Hinata telah berganti pakaian dengan milik Sasuke. Terima kasih kepada pistol air beserta pemiliknya yang telah membuat pakaiannya basah. Mikoto menyuruhnya dan memberikan privasi untuk berganti baju di kamar milik teman kecilnya itu. Sebenarnya Hinata sudah siap untuk keluar, tapi entah mengapa ia masih ingin menikmati suasana kamar sahabatnya yang tenang dan teduh. Kasurnya yang sudah diganti pun begitu menggoda—menarik Hinata untuk tidur di atasnya. Tidak sopan, memang. Tapi mereka sahabat sejak kecil. Ketahuan pun, tidak akan dimarahi mungkin.
Hinata yang asyik rebahan menengokkan kepalanya ke arah samping. Di sana terdapat meja kecil yang terdapat lampu duduk dan sebuah bingkai poto yang menyimpan potret Sasuke di dalamnya. Ia ambil poto itu serta mengamatinya dalam diam.
Sasuke-kun memang tampan. Ia menjadi idola di seluruh sekolah. Siapa yang tidak kenal dengannya? Bahkan perempuan-perempuan sampai antri untuk bisa dekat dengannya. Mungkin Hinata cukup beruntung. Setiap hari bisa dekat dengan Sasuke. Pulang-pergi bersama, makan bersama, main bersama, bahkan kini ia tidur di kasur yang biasa Sasuke tiduri. Bahkan kini ia memakai kaus yang biasanya Sasuke pakai—walau kebesaran di badannya.
Hinata merona sambil tersenyum.
Kaus ini menyimpan bau khas Sasuke. Bau yang ia sukai. Hinata ingin di sini lebih lama. Hinata ingin memakai baju ini lebih lama. Hinata ingin bersama Sasuke lebih lama—tunggu, bukankah mereka tidak dekat? Meskipun Bibi Mikoto berusaha mendekatkan mereka, tetap saja mereka tidak dekat—atau mungkin Sasuke yang tidak pernah mau dekat dengannya.
Mungkinkah? Mungkinkah Hinata mencintai Sasuke? Bahkan saat ini, jika ia adalah tamu yang tak tahu malu, Hinata ingin sekali mencuri poto ini dan menyimpan untuk dirinya sendiri. Dan Hinata ingin sekali Sasuke menyimpan potret Hinata dalam hatinya.
—Tok tok tok!
"Hinata?" Suara Sasuke terdengar seiring pintu yang dibukanya dari luar. Hinata yang masih di posisinya gelagapan menaruh poto Sasuke ke asal. Ia segera berdiri dan merapikan rambutnya.
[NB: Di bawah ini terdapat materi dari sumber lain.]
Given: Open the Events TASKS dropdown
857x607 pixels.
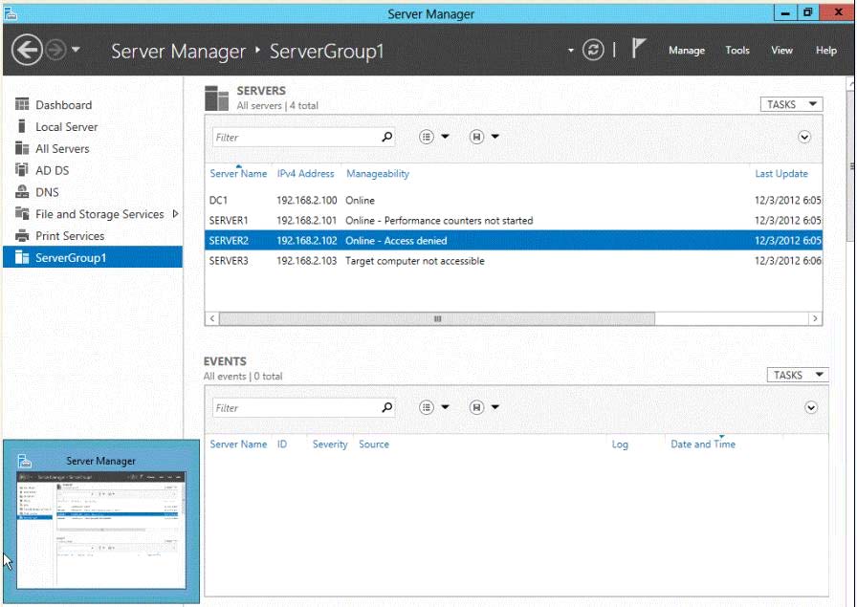Looking at the screenshot, I should (x=798, y=375).
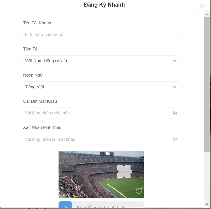Click the vertical scrollbar thumb

click(207, 85)
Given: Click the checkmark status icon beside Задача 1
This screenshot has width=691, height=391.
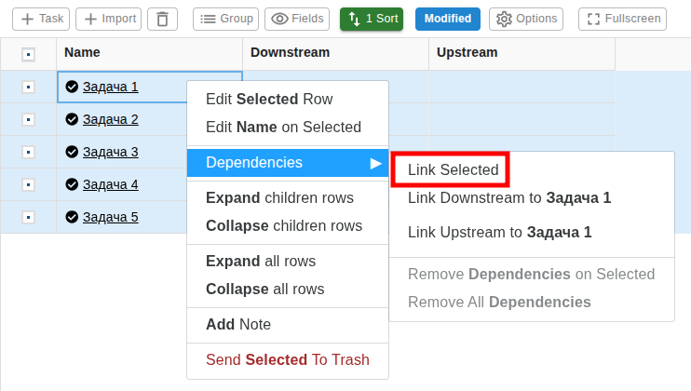Looking at the screenshot, I should pos(72,87).
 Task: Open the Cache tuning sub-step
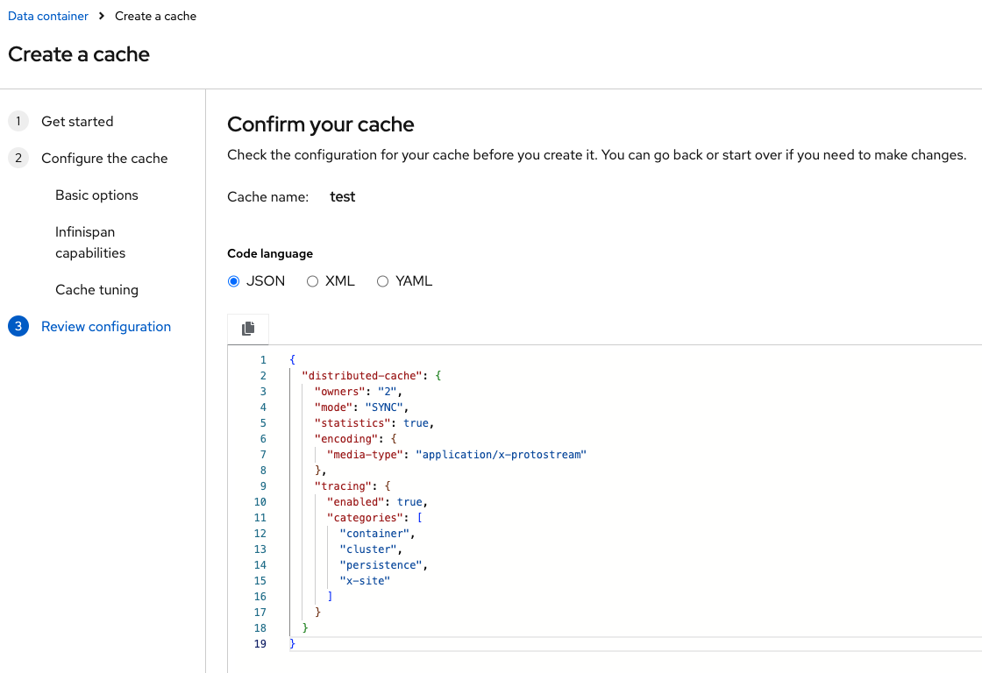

"Sedang apa barusan?" tanyanya dingin. Ia tetap berdiri di mulut pintu. Tatapannya tajam dan menusuk menembus pandangan Hinata.
Harapan Hinata menguap. Baru saja Ia merasa hari ini ia dan Sasuke sudah cukup dekat, tapi Sasuke yang dingin tetaplah dirinya. Dan Hinata yang gugupan pun begitu.
"A-ano ... t-tadi, aku ... ummm... ."
"Hh, lupakan. Okaasan menunggu di meja makan."
Dan mungkin Hinata memang bukan siapa-siapa bagi Sasuke. Hinata hanyalah anak dari sahabat ibunya, yang sering bermain, berkunjung, dan makan di rumahnya. Sang gadis berubah sedih memikirkan itu.
.
400 DAYS AFTER FALLING STAR
.
Hubungan Sasuke dan Hinata yang semula memang tidak pernah dekat, berubah semakin renggang ketika sang pria bermata onyx mengenal cinta. Pemuda itu semakin bertambah dewasa, berkarisma, dengan auranya yang dingin namun bisa melelehkan hati setiap Hawa.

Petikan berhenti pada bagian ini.